Problem — From the entries below, return only the lines starting at the one that contains "Viewport: 1367px width, 896px" and ending at the one that contains "Given: Expand chevron", exactly as they stand.

Record excerpts —

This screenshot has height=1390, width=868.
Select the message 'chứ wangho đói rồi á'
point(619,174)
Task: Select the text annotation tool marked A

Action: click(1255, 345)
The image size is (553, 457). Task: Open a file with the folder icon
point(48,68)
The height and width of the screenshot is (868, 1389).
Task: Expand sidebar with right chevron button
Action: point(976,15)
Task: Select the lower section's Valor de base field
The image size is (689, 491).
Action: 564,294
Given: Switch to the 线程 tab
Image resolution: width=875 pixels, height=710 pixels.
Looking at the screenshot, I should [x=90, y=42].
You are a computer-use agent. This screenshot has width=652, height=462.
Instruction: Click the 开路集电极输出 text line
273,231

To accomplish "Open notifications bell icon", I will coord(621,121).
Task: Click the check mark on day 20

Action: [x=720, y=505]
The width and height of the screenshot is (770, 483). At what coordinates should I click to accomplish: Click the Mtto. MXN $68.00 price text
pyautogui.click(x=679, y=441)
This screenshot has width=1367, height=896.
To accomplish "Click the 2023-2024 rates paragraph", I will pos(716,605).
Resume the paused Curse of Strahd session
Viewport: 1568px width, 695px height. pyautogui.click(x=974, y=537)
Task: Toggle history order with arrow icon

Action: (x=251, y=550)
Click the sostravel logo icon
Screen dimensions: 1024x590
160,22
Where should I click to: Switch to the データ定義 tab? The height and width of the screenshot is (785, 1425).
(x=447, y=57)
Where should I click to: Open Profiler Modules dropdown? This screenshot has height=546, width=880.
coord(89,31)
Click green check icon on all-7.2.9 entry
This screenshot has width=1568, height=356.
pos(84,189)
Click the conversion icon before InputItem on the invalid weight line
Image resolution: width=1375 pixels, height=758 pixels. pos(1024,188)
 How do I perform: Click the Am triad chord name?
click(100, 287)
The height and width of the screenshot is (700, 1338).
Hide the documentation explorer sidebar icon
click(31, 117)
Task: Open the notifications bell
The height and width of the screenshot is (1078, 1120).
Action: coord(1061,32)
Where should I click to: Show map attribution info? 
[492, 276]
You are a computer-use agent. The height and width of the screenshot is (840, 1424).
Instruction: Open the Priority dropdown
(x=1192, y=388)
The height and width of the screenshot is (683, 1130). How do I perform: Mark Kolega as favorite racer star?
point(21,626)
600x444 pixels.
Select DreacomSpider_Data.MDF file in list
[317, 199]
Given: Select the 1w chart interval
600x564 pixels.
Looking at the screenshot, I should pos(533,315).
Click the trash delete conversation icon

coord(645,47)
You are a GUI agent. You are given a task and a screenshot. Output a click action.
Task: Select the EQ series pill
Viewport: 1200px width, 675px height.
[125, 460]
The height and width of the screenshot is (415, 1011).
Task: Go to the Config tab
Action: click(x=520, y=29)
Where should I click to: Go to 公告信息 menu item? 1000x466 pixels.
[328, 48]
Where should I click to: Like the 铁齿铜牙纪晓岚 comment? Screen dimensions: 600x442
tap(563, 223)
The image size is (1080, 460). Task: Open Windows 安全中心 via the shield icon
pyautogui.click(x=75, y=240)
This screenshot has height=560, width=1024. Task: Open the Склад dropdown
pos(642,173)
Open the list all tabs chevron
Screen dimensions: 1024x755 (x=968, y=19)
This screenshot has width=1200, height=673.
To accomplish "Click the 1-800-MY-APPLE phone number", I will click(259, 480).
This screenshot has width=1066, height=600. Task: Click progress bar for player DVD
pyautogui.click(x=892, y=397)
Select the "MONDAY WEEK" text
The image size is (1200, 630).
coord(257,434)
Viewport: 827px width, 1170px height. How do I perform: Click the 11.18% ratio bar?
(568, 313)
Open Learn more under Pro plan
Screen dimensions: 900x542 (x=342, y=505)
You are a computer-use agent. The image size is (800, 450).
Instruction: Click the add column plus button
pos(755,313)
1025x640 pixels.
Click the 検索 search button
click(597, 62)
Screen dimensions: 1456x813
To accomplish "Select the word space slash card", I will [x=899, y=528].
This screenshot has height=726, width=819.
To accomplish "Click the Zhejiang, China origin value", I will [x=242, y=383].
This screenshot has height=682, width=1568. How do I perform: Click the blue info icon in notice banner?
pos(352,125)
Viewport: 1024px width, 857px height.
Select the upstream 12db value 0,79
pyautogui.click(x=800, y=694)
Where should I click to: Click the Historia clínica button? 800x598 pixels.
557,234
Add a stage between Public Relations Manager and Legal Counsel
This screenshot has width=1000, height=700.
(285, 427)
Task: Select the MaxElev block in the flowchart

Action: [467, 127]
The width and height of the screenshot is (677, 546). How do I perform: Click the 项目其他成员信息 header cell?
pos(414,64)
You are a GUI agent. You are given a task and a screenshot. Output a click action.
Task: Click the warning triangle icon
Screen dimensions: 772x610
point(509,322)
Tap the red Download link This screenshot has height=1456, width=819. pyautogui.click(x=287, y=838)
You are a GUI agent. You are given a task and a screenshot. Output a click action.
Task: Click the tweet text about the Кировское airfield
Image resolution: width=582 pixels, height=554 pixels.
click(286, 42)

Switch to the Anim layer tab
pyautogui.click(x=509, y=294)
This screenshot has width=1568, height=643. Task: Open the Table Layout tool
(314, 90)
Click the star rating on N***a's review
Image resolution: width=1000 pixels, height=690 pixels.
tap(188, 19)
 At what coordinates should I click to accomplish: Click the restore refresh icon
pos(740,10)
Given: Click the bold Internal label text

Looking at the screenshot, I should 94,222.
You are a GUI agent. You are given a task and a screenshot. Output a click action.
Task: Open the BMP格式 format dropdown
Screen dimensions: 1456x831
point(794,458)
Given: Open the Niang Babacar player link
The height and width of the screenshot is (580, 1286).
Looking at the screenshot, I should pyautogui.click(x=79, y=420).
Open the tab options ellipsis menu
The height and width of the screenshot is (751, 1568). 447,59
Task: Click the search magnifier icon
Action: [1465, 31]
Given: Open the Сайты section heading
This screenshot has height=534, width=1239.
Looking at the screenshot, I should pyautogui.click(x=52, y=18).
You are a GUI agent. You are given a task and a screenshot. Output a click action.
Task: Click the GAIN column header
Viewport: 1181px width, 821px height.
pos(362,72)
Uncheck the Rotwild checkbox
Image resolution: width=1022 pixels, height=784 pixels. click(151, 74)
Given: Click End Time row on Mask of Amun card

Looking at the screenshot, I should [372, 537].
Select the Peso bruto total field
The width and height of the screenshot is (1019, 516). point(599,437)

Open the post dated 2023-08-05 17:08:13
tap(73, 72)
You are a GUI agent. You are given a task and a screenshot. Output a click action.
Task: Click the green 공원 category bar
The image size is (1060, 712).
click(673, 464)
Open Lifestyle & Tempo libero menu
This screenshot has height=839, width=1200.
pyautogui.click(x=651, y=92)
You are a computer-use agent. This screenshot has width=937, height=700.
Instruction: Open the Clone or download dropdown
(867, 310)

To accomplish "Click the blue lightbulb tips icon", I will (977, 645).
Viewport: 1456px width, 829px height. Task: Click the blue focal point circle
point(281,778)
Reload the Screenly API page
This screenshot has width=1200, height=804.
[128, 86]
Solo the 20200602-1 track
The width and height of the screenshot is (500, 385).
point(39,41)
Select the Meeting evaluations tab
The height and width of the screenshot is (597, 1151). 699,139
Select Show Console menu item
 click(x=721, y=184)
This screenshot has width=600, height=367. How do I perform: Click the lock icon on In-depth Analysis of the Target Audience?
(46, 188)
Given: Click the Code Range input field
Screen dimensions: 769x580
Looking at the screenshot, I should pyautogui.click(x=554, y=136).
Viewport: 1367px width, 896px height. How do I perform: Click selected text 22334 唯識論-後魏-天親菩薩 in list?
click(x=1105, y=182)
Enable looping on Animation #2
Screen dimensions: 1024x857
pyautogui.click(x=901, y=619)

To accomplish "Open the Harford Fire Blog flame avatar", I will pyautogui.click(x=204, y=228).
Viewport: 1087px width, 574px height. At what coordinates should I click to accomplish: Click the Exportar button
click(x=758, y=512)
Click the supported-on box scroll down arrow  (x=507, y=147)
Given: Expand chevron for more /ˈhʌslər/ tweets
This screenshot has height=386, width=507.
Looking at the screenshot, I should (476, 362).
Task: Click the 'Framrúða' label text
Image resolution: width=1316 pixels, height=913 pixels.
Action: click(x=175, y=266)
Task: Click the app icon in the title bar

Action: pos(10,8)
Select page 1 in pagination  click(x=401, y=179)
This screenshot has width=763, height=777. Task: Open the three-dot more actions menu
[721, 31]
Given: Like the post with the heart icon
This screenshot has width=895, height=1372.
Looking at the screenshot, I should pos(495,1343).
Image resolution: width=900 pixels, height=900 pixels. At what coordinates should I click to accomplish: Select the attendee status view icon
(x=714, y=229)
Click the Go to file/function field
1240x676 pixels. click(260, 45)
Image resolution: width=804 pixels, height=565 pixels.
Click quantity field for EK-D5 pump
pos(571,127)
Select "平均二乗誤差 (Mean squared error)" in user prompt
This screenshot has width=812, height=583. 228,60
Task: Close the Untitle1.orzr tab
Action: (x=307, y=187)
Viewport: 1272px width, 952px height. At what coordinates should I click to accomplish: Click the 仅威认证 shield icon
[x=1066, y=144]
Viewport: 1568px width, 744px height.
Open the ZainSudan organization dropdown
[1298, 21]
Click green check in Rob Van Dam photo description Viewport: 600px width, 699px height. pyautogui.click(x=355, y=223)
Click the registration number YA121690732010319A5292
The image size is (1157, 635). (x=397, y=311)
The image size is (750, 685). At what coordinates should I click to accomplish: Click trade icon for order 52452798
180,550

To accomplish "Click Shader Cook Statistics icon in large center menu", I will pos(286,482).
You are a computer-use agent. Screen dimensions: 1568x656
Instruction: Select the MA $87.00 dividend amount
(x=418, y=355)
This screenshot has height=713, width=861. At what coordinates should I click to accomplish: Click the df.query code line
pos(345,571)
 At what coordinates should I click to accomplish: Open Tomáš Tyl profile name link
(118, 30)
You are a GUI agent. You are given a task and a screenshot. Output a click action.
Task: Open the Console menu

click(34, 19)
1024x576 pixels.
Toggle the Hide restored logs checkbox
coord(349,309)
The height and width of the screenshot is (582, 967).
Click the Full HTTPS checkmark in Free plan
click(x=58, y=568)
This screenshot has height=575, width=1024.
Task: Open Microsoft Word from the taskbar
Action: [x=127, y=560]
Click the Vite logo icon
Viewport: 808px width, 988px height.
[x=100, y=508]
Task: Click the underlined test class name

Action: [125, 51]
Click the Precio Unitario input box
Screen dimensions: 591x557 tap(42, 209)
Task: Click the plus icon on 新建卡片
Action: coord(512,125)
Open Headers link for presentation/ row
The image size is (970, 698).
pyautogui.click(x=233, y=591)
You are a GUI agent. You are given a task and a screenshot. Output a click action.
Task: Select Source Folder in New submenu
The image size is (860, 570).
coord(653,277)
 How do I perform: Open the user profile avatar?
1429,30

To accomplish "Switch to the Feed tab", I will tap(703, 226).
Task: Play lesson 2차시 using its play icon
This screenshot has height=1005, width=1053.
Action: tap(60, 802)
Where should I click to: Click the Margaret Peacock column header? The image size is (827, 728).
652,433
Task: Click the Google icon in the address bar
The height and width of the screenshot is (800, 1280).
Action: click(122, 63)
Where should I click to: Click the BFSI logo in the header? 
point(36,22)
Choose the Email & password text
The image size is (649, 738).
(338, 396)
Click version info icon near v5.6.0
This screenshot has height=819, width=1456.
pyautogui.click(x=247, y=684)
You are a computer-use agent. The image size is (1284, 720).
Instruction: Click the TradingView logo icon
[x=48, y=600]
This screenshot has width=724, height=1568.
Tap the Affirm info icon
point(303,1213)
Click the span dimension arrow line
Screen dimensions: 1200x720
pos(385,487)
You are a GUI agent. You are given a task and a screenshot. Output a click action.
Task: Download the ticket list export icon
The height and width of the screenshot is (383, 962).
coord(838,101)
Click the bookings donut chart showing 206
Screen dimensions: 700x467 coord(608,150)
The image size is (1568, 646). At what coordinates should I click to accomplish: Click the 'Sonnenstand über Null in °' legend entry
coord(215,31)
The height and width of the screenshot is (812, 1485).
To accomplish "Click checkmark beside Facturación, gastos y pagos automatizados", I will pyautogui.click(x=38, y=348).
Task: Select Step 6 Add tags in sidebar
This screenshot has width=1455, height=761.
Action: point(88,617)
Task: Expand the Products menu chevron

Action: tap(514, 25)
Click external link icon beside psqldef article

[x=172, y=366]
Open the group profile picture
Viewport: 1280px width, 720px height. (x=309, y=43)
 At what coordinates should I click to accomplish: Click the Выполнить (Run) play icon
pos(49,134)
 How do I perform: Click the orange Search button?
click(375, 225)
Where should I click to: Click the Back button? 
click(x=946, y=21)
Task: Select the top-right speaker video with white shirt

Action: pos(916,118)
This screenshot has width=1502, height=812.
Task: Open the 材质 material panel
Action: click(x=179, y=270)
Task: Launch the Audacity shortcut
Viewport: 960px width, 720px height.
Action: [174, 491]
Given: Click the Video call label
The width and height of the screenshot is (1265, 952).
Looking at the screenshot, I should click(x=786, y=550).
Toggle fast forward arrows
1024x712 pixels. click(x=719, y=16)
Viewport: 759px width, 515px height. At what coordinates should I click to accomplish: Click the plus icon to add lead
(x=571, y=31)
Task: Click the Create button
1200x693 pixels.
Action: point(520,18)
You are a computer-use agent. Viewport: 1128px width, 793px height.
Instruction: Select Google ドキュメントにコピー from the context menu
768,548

Written response —
Viewport: 1367px width, 896px height. How do I perform: Click selected text 22334 唯識論-後魏-天親菩薩 in list?
click(x=1105, y=182)
Enable looping on Animation #2
Screen dimensions: 1024x857
pyautogui.click(x=901, y=619)

To accomplish "Open the Harford Fire Blog flame avatar", I will pyautogui.click(x=204, y=228).
Viewport: 1087px width, 574px height. At what coordinates should I click to accomplish: Click the Exportar button
click(x=758, y=512)
Click the supported-on box scroll down arrow  (x=507, y=147)
Given: Expand chevron for more /ˈhʌslər/ tweets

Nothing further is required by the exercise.